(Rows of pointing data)
-- -- --
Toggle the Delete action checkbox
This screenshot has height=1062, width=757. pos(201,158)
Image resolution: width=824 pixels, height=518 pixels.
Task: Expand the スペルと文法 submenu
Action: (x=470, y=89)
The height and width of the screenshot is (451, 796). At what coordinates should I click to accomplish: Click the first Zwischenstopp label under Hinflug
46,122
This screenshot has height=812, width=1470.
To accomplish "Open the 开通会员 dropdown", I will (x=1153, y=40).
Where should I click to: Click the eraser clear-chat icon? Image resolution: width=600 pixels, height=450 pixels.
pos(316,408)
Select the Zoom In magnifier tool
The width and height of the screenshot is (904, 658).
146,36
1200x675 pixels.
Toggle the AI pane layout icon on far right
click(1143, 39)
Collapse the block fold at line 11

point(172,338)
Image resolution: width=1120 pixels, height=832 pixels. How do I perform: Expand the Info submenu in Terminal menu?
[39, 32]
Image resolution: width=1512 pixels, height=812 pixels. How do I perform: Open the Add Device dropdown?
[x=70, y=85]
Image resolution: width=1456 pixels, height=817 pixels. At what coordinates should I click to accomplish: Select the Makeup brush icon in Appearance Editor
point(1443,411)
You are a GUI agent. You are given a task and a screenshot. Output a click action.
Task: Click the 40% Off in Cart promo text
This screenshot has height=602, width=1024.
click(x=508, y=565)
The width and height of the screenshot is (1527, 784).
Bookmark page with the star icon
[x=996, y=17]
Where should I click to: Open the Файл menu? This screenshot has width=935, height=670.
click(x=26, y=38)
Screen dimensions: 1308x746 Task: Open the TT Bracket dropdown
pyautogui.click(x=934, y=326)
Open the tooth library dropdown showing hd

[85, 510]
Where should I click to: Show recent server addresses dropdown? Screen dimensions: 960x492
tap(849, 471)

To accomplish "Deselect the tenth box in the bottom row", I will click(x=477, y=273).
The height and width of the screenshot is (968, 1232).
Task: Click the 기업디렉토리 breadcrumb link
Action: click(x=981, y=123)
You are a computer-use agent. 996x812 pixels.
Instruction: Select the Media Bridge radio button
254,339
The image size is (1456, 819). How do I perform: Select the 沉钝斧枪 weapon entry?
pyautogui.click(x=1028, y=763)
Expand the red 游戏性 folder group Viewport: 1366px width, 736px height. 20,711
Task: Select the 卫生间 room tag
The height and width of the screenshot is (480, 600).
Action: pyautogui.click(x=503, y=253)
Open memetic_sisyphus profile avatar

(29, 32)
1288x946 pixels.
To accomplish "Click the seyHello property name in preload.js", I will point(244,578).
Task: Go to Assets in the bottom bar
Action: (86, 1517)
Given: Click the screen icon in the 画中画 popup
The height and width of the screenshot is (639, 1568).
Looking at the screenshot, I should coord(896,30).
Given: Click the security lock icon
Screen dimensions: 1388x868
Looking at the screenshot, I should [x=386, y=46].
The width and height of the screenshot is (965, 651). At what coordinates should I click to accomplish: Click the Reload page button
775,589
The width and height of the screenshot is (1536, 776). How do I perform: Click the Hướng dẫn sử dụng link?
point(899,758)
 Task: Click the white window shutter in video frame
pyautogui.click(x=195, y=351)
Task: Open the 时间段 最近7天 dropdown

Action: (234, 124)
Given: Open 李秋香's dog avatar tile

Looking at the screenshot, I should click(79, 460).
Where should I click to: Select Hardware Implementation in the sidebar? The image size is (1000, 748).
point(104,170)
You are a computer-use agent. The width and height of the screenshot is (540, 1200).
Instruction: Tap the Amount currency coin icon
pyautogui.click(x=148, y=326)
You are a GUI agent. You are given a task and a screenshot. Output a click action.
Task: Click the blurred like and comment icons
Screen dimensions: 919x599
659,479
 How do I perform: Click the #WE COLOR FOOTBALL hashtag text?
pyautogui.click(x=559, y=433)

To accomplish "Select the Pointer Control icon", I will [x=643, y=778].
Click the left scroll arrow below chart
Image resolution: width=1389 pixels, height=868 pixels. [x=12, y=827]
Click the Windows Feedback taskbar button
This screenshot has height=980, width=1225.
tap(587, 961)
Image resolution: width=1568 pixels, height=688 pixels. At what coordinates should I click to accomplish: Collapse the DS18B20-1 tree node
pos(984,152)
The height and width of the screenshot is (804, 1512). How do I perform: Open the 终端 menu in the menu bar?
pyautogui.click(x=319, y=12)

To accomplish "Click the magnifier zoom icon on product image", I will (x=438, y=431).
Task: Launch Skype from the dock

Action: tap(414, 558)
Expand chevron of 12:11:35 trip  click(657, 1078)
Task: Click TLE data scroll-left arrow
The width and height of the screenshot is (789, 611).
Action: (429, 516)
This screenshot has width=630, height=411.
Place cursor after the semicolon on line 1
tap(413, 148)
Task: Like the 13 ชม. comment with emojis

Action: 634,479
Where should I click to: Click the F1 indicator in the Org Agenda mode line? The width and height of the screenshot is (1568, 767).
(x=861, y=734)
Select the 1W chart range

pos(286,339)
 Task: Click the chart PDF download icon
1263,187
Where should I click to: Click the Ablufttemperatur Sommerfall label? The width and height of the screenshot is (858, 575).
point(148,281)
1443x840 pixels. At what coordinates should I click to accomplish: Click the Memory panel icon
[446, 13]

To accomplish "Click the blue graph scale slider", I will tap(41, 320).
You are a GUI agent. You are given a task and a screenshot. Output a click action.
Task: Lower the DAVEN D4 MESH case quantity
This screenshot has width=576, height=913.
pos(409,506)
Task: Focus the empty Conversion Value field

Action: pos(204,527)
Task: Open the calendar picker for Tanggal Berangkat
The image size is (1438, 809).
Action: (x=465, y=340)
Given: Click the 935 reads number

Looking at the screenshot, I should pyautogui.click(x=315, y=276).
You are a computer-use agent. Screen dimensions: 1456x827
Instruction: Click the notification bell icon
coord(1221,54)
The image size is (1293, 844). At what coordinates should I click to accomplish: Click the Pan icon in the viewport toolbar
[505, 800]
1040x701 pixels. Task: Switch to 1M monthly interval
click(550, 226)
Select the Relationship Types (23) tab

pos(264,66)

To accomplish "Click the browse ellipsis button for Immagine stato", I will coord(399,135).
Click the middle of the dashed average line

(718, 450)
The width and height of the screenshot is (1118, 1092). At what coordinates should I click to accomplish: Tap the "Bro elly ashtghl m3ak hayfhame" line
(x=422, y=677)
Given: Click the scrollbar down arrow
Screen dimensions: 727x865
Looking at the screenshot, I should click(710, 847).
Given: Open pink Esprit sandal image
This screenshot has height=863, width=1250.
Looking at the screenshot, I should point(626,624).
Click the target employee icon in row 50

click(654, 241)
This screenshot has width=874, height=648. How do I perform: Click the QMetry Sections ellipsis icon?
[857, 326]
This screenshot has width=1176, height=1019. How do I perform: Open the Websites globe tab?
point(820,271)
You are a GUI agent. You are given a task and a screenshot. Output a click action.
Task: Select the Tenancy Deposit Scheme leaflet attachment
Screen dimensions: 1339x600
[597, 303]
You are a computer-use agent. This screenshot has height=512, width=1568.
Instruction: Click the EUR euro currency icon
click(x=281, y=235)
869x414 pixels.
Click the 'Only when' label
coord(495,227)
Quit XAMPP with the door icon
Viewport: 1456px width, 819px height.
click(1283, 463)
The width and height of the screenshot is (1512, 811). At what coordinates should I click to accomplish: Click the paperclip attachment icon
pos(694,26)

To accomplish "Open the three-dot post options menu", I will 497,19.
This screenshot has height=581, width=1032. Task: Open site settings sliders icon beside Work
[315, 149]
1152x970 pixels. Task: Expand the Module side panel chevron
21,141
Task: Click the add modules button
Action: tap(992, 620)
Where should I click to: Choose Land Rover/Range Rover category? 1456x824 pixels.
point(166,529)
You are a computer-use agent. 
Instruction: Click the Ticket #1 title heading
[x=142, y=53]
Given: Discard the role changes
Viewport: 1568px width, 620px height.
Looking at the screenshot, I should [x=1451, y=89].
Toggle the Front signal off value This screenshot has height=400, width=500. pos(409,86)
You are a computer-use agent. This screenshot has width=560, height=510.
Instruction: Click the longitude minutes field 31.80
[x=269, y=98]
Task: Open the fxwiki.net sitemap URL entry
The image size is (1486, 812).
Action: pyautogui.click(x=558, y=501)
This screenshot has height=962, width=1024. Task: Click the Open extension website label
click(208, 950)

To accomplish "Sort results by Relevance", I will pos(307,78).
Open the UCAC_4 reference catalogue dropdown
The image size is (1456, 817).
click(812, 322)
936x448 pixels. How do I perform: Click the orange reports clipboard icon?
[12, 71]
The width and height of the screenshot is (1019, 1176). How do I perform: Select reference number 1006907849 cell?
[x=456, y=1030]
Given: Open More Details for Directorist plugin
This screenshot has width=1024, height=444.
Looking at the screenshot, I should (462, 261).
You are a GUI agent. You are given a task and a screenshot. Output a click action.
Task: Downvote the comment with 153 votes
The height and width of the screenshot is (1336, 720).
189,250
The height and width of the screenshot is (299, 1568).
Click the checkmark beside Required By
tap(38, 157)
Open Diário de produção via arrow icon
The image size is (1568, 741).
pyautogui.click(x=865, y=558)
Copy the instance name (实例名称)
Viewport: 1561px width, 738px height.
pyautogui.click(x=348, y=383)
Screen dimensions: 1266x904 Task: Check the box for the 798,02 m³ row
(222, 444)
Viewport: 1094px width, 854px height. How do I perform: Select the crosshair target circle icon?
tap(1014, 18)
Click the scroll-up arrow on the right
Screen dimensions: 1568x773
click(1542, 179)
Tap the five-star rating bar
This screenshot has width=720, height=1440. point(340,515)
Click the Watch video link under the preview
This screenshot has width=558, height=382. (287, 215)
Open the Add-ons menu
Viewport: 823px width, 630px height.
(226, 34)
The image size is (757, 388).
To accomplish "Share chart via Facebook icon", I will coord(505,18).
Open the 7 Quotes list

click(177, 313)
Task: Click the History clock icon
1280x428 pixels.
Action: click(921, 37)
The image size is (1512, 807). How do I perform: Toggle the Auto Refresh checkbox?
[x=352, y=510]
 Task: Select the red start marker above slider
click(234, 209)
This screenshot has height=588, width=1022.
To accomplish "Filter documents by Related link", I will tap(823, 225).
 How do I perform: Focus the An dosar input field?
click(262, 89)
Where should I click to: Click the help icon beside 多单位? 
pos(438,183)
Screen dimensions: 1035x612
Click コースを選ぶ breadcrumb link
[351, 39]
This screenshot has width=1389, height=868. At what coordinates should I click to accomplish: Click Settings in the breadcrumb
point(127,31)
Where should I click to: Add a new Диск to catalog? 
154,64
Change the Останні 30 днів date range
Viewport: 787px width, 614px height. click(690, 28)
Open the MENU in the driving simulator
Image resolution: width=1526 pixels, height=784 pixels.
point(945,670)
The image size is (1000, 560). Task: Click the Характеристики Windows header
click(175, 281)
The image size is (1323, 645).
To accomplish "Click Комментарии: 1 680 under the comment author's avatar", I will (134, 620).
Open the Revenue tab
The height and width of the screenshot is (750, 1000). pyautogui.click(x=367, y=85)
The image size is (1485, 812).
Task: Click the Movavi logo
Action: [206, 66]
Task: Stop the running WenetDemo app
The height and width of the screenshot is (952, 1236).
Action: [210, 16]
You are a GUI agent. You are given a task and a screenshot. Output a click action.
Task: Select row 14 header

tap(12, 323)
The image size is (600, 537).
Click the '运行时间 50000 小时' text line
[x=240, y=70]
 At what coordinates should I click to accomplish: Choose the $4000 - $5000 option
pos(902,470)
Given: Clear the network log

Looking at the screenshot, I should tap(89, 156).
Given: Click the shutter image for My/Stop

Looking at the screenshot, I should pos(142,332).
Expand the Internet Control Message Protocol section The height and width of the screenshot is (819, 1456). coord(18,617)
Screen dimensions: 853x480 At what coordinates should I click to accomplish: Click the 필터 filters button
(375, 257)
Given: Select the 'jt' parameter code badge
-- -- --
Replace "ellipsis icon" with "more-options icon" in the items starting at the line containing "Click the target employee icon in row 50" and ending at the line containing "point(820,271)". Give those lines again with nothing else changed.

▶ **EXPECTED OUTPUT**
Click the target employee icon in row 50

click(654, 241)
This screenshot has width=874, height=648. How do I perform: Click the QMetry Sections more-options icon?
[857, 326]
This screenshot has width=1176, height=1019. How do I perform: Open the Websites globe tab?
point(820,271)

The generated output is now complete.